**Directions:**
Pull out each line of the items that contains the word "beside".

**Material provided:**
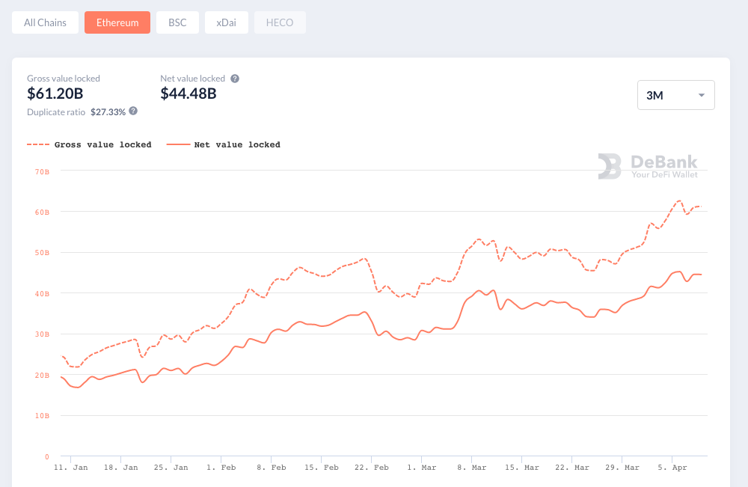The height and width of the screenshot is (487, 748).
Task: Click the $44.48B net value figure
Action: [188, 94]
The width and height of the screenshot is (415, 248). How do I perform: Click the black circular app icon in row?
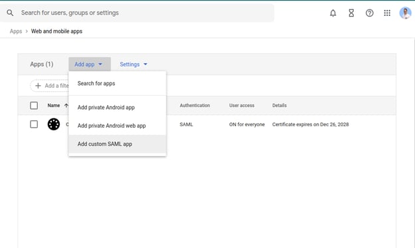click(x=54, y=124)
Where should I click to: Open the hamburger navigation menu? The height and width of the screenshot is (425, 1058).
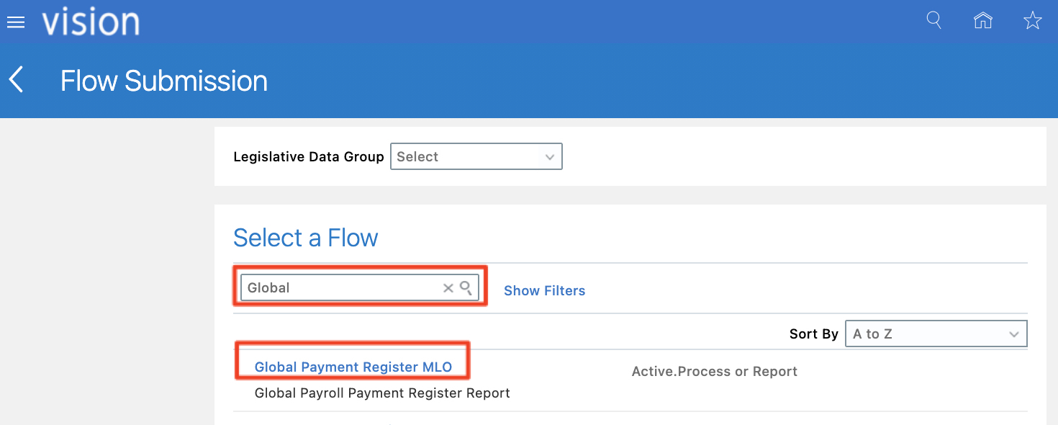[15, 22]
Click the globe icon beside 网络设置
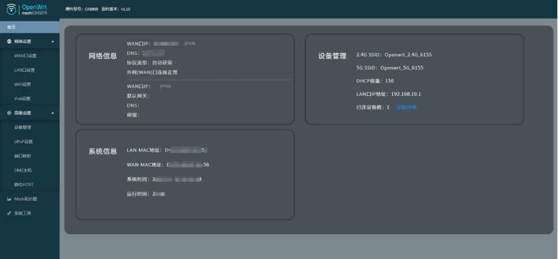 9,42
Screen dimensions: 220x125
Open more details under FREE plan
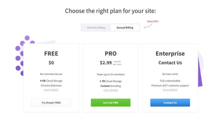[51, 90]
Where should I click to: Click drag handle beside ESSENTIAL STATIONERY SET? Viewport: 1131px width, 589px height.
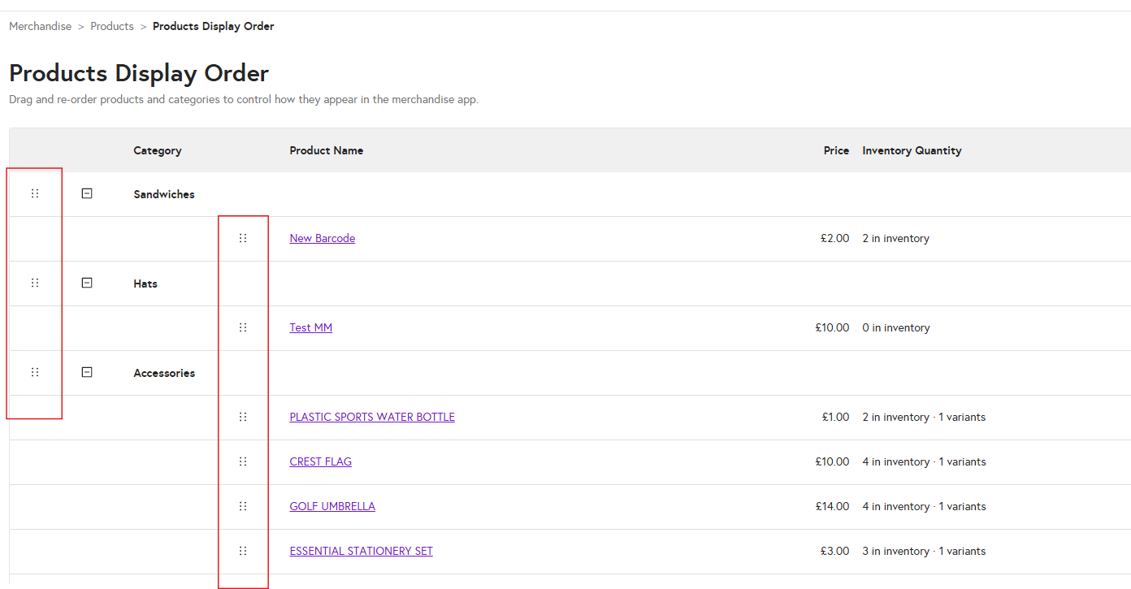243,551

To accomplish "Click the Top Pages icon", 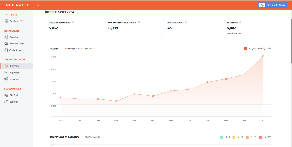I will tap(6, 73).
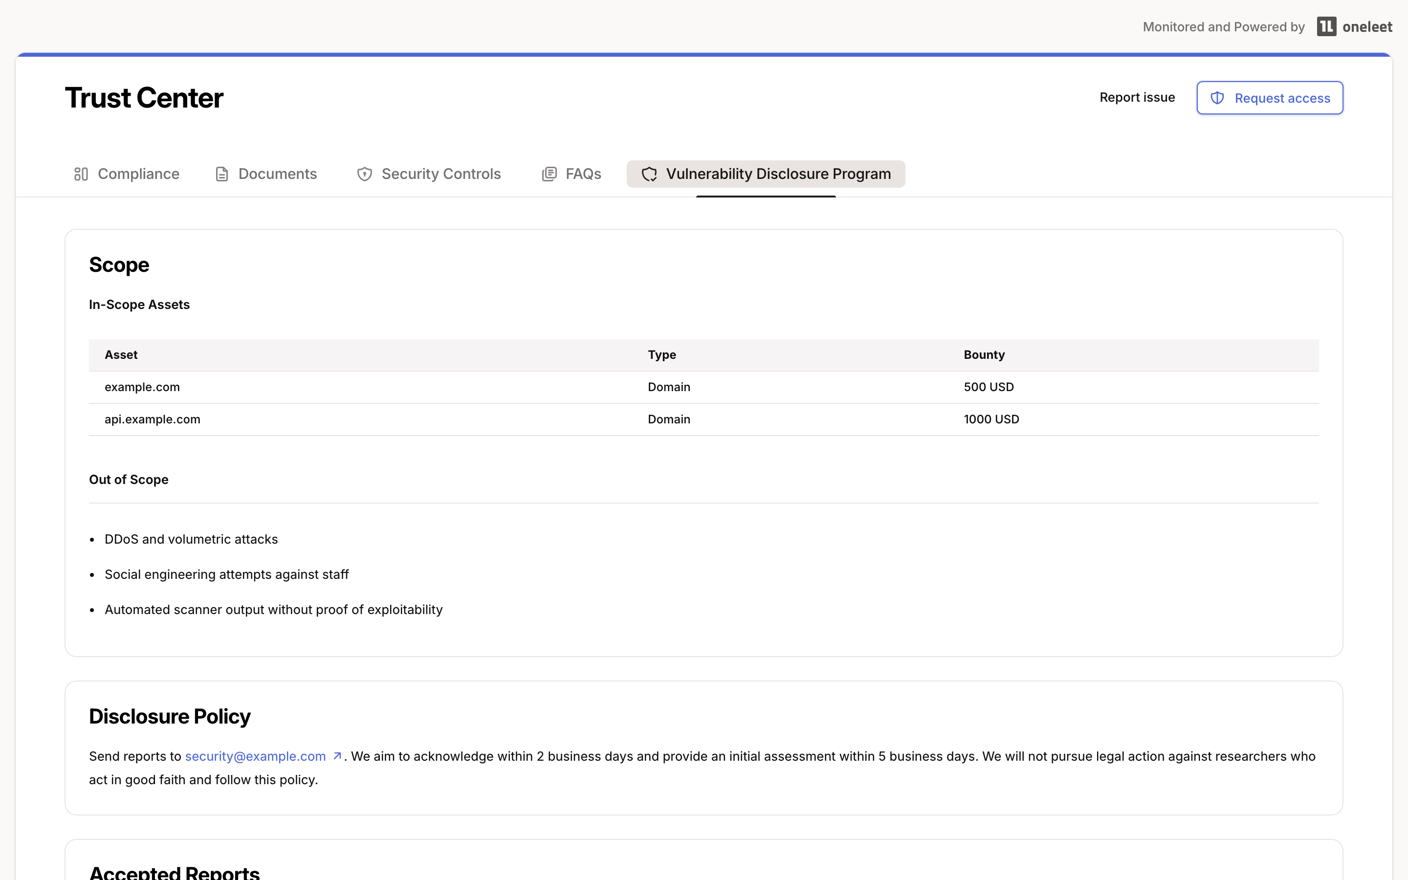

**Completed task:**
Click the globe icon beside 网络设置
Where should I click to: Click drag handle beside ESSENTIAL STATIONERY SET? Viewport: 1131px width, 589px height.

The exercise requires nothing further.